Judge Denies Motion to Dismiss Extreme Associates Case
Following the reversal of U.S. District Judge Gary Lancaster’s earlier dismissal of the case, Extreme Associates’ attorneys H. Louis Sirkin and Jennifer M. Kinsley filed another motion to dismiss, on the grounds that federal obscenity statutes are unconstitutional and do not apply to the Internet.
As an alternative to dismissal of the case, Sirkin and Kinsley moved for a pretrial ruling regarding how the Miller obscenity test would be applied to the case. The defense argued in their motion that the Miller test’s reliance on “community standards” is not viable in when the material in question is distributed via the Internet.

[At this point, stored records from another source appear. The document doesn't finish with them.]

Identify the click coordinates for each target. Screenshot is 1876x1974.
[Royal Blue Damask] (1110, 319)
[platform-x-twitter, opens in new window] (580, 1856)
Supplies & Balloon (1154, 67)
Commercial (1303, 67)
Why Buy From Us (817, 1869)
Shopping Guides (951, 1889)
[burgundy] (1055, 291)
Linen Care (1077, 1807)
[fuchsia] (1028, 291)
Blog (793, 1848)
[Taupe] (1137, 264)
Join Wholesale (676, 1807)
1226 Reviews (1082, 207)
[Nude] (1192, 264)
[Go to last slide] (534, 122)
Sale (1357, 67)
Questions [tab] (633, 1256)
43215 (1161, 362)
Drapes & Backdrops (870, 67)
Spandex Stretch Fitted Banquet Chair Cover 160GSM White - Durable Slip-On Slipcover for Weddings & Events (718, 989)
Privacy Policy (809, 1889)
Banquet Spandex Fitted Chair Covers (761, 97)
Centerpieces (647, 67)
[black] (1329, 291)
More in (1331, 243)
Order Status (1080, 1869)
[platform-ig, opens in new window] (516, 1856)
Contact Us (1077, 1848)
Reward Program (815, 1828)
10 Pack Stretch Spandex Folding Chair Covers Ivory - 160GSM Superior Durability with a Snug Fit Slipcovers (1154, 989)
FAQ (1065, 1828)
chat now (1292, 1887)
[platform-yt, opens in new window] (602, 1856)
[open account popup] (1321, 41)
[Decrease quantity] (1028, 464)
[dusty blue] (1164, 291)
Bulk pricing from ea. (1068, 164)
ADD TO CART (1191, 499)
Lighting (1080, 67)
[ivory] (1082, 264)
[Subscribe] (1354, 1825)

In his latest ruling issued July 30, Lancaster denied the motion to dismiss but granted the pretrial hearing requested as an alternative to dismissal.
“The criminal obscenity statutes at issue, as well as the Miller test, have repeatedly been deemed constitutional,” Lancaster wrote in his order.
Lancaster wrote that the 3rd U.S. Circuit Court of Appeals, in overturning his prior dismissal of the case, held that “even if the statutes, and applicable standards, have been called into question due to subsequent events, if there is going to be a change in the law it must come from the top down, not from the bottom up.”
Lancaster added that his declining of the defense motion to dismiss does not mean “that the issues raised by the defendants, and the case law they have cited in support, are irrelevant.”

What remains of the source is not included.